Ce qui ne passe pas, c’est le double discours. D’un côté, on demande par la loi à la profession de travailler à des chartes ou des consensus locaux, et lorsqu’elle y parvient, on balaie tout d’un revers de main. Sans compter la synchronisation curieuse avec les ONG et associations qui annoncent aujourd’hui vouloir «inonder la consultation» pour remonter à au moins 150 m et réinstaurer un délai de prévenance de 24h !

Des exemples à montrer
Preuve que le sujet relève davantage de l’urbanisme que de l’agriculture, l’expérience de la commune de Lamotte-Warfusée. Le maire, Frédéric Dehurtevent, a présenté l’aménagement qu’il a imposé dans l’intérêt collectif lors de la création d’un lotissement. Concrètement, il a fait réaménager un tour de ville, avec une double haie, côté riverains et côté agriculteurs. La conséquence, c’est qu’aucun conflit ne naît de cette dernière extension de la commune sur périmètre agricole, et c’est même les riverains qui ont souhaité laisser la haie côté champ grandir un peu plus pour bénéficier de l’effet brise-vent. «J’essaie, sur la commune, de faire cohabiter en bonne intelligence tous les circuits : pour travailler les champs, organiser les enlèvements de betteraves ou de pommes de terre, pour les randonneurs, etc. On imagine les aménagements pour créer de la cohabitation facile, car on sait que tout est prétexte à conflit aujourd’hui.» L’exemple de Lamotte-Warfusée illustre aussi ce qu’est la conception de la cohabitation agriculture-habitations défendue par la FDSEA et Jeunes agriculteurs. «Dans le projet de charte qui a été travaillée avec la DDTM, l’association des maires et le Conseil départemental, nous avons poussé à la prise en compte par la collectivité de la rupture entre les zones construites et les zones cultivées», a poursuivi Denis Bully.  «C’est même dans le programme que nous avons porté pour la chambre d’agriculture cet hiver», commente Françoise Crété, présidente de la chambre d’agriculture, et cette rupture n’apporte pas de solution que pour les phytosanitaires : les épandages de matière organique, la rétention de l’eau et les écoulements de boues en tireront avantage également !», ajoute-t-elle.
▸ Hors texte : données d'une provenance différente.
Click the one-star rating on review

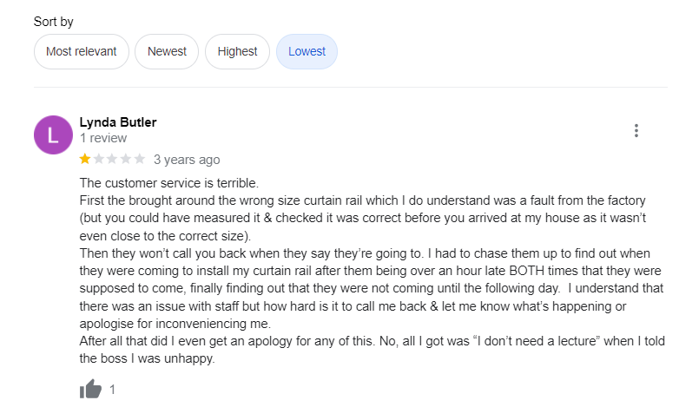[112, 159]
La réplique qui va s’organiser
Au-delà de la question boycotter ou de participer à la consultation, avec des points de réponse transmis aux adhérents, Fdsea et JA envisagent d’autres mesures qui seront sur la table selon les attitudes de l’État : l’activité agricole est à la fois la réserve de foncier pour la construction, qu’elle soit résidentielle ou pour l’activité. Premier point de pression : la rétention du foncier et le blocage des processus d’urbanisme. Second point, le blocage des boues de stations d’épuration ou, à l’inverse, leur épandage exclusivement sur les fameuses bandes de proximité des riverains. «Nous sommes prêts à croiser le fer pour revenir à un débat dépassionné avec des mesures concrètes et applicables dans un cadre apaisé. C’est uniquement dans ces conditions que la Charte départementale de la Somme sera prochainement présentée à la signature», ont conclu les représentants.